The components of MRI system including [18, 19]:
1. Primary magnet: The biggest and most important component of MRI system. Field refers to the strength of the static permanent field for example at 0.3 to 1.5 T in medicine. In scientific applications in higher, in our example is 14 T (LEMTA).
2. Gradient magnet: generate secondary magnetic fields over the primary field. They are located within the bore of the primary magnet and arranged in opposition to each other to produce positive and negative poles. The arrangement of these gradient coils gives MRI the capacity to image directionally along the Z, X and Y-axis.
3. Shim coil: it is the process of adjusting the magnetic field to make it more uniform. The homogeneous magnet is one of the requirements to achieve good imaging.
Chapter 1: Context
27 | P a g e 4. The Radio Frequency or RF coils: they are used for transmitting the radio frequency or RF pulse and receiving signals in MRI. They come in many designs altered to best suit each material part and all aiming to improve signal-to-noise ratios to produce the best possible diagnostic images.
5. The computer system receives the RF signal and performs an analog-to-digital conversion. The digital signal representing the imaged material part which is stored in the temporary image space or k-space. The k-space stores digitized NMR signals during data acquisition. The digital signal is then sent to an image processor where а mathematical formula called Fourier Transformation is applied as the image of the MRI scan is displayed on а monitor.

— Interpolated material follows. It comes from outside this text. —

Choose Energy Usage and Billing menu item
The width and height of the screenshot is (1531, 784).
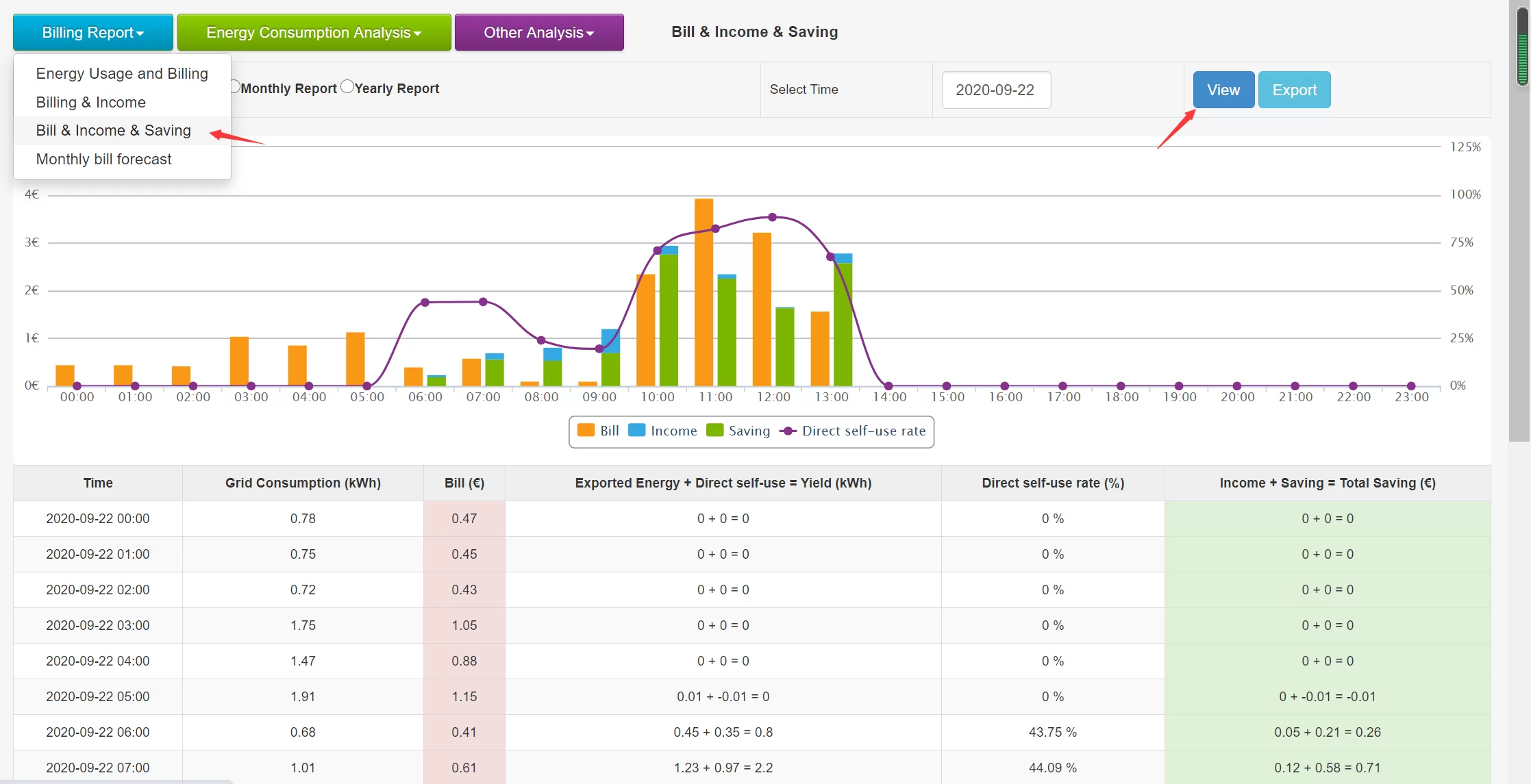point(122,73)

Figure 1.4 is the schematic diagram of MRI machine components.
Figure 1.4. Schematic diagram of an MRI machine [20].
Magnetic resonance imaging has been used in porous media researches to characterize the main properties like grain size and porosity, to determine fluid distribution and saturation, to define water and oil flow patterns, front displacement and fluid velocities. The maximum MR imaging resolution of sample is on order of mm’s (a few of tens of microns). This MRI resolution depend on the MRI device specifications, sample size and sample characteristics. In the following sections there are some examples given about MRI application in porous media.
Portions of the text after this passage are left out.